XX. - XXI.
Voilà ce que je te promets! Détourne la tête et va passer cette belle automne seul, selon ta coutume, sous les ardoises de Saint-Lupicin!
Là, la vieille servante, honorée comme du temps d'Homère du nom de _nourrice_, t'attend avec la patience de la maternité inquiète, en soufflant dès l'aurore sur le foyer qu'elle a bâti dans la cheminée de cuisine.
«Que fait donc mon jeune maître? se dit-elle. Ne reviendra-t-il pas aujourd'hui? C'est à pareil jour qu'il revint l'année dernière de ses voyages sans but à travers le monde, dont il ne rapporte jamais, dans sa valise, que des pierres cassées, des dessins à la plume ou des écritures à lignes inégales qui font chanter ou pleurer ceux qui les lisent.
«À quoi songe-t-il donc?

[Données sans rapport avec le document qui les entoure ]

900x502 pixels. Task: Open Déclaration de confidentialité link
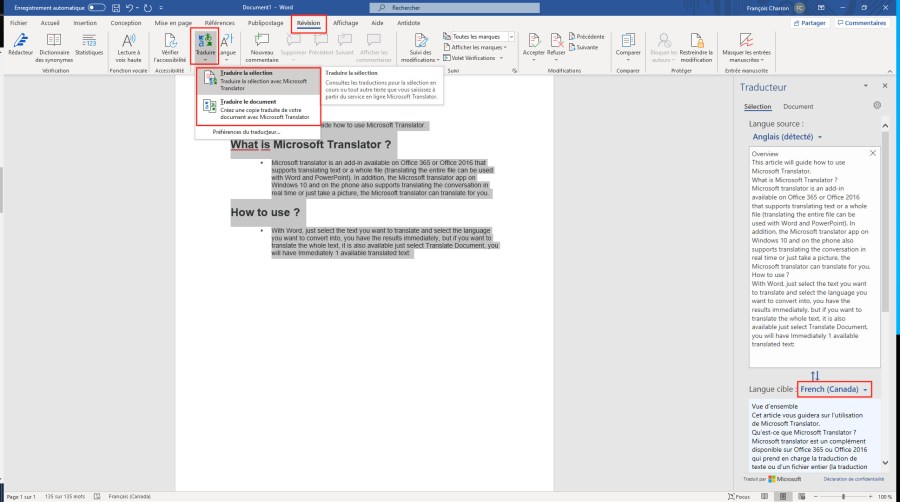(848, 479)
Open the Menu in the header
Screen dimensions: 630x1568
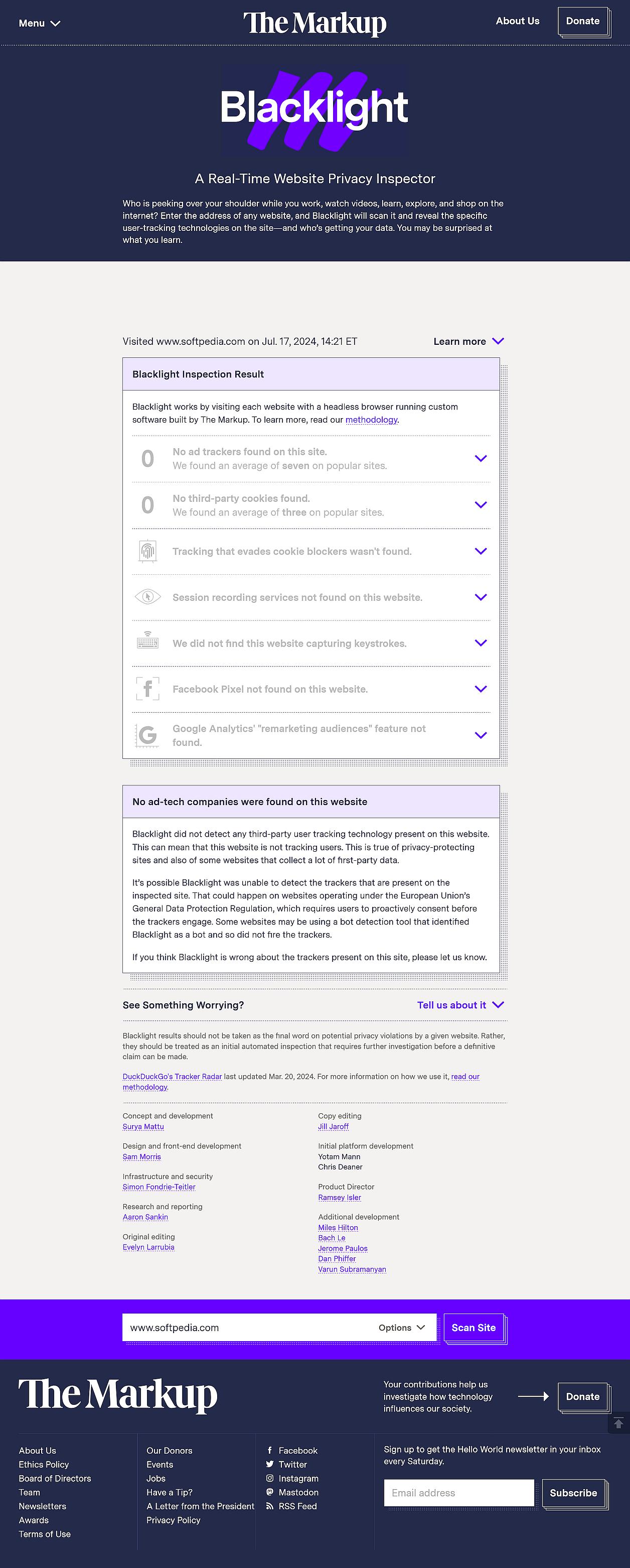pos(40,23)
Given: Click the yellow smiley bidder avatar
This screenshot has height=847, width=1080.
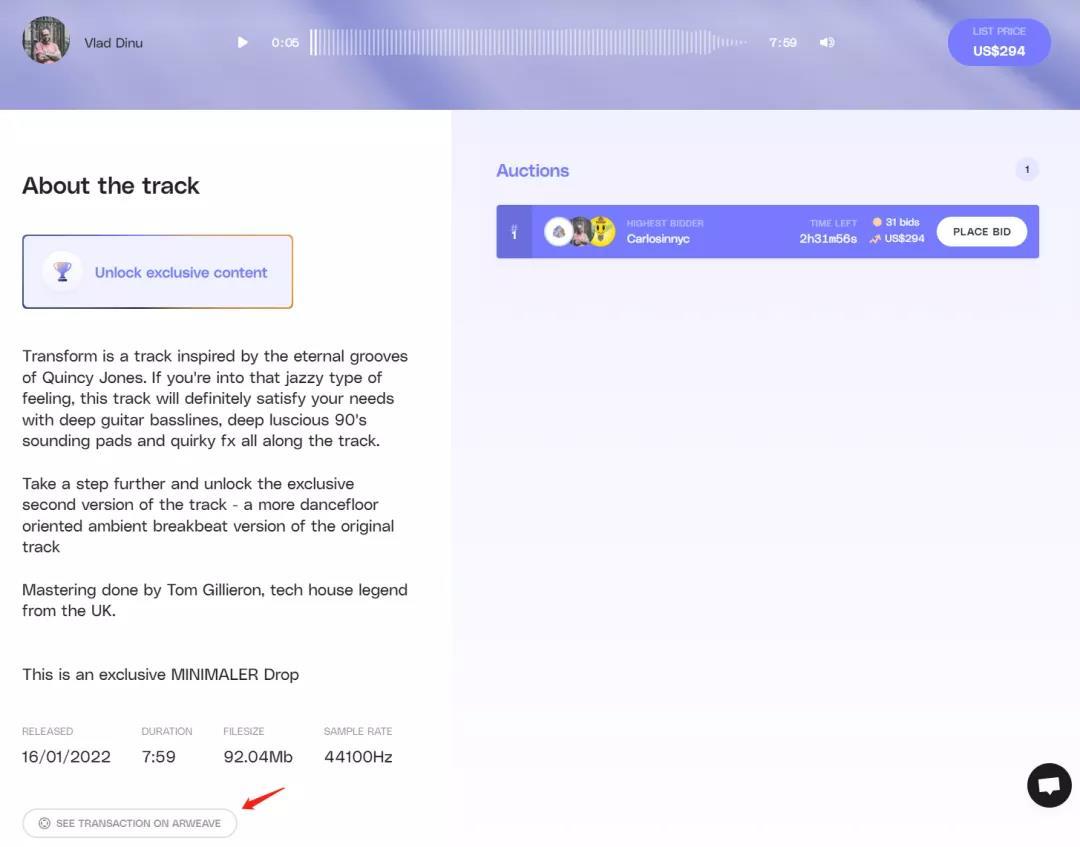Looking at the screenshot, I should [x=601, y=232].

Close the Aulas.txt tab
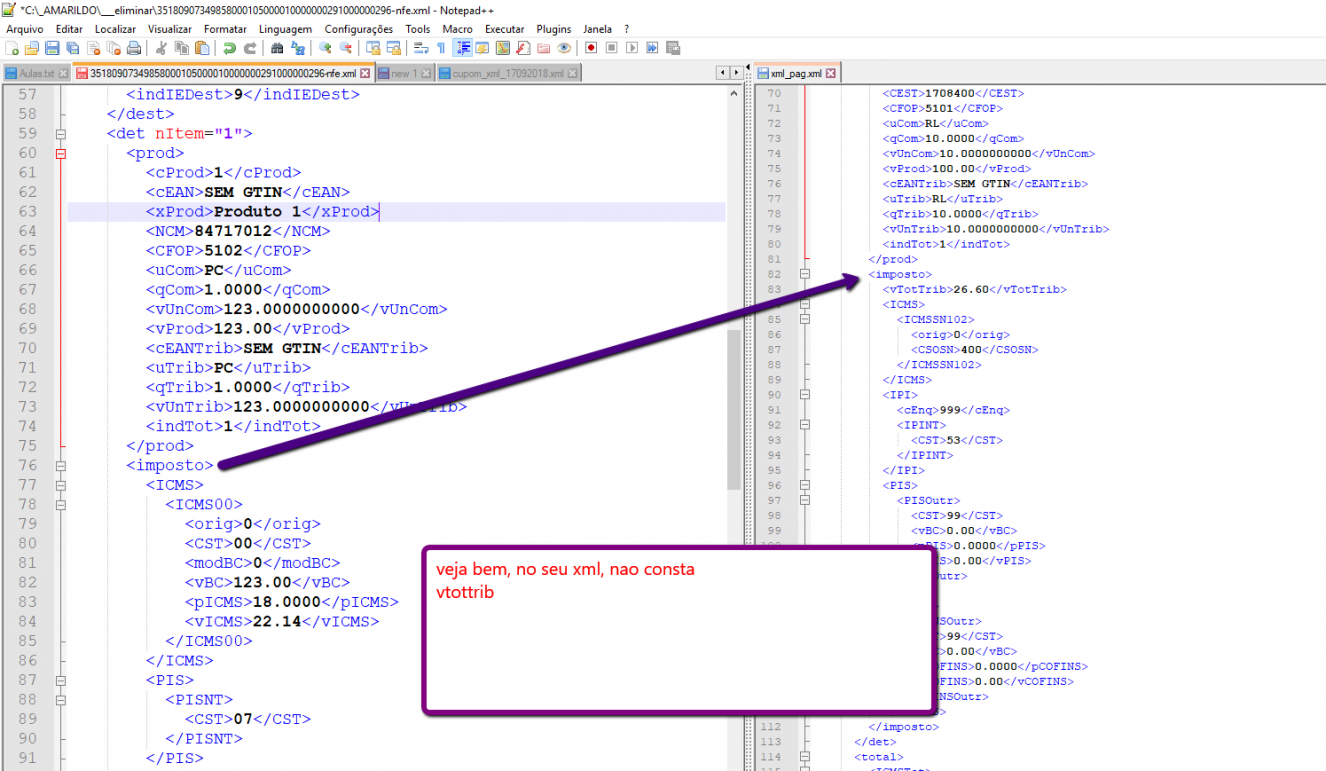coord(63,74)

Est-ce que la vie est si longue qu'il faille en dépenser tant sur les grandes routes?
«Est-ce qu'il ne sentira pas enfin qu'une épouse du pays serait fière et heureuse de commander à Saint-Lupicin, comme une certaine Pénélope commandait et distribuait les laines à ses servantes, dans ce livre qu'il m'a lu tant de fois pour me faire honneur?
«Est-ce qu'un automne de plus ou de moins, c'est peu de chose dans la vie?
«Est-ce que la neige ne commence pas à blanchir les têtes des sapins de Saint-Cergues, d'où l'on voit à ses pieds le lac Léman?
«Est-ce que le rayon déjà pâli du matin ne se glisse pas de tronc d'arbre en tronc d'arbre, comme un visiteur timide entr'ouvrant le matin la porte de la cour?
«Est-ce que le maïs effeuillé ne livre pas ses feuilles jaunies au vent qui en tapisse sur les routes tous les sentiers de la montagne?
«Est-ce que les hirondelles du pignon ne sont pas déjà depuis longtemps rassemblées sur le bord du bois pour prendre le lendemain, avant le jour, leur vol vers leur foyer d'hiver?
«Et lui donc, pauvre oiseau changeur de climat, ne rentrera-t-il pas bientôt dans son foyer d'hiver?»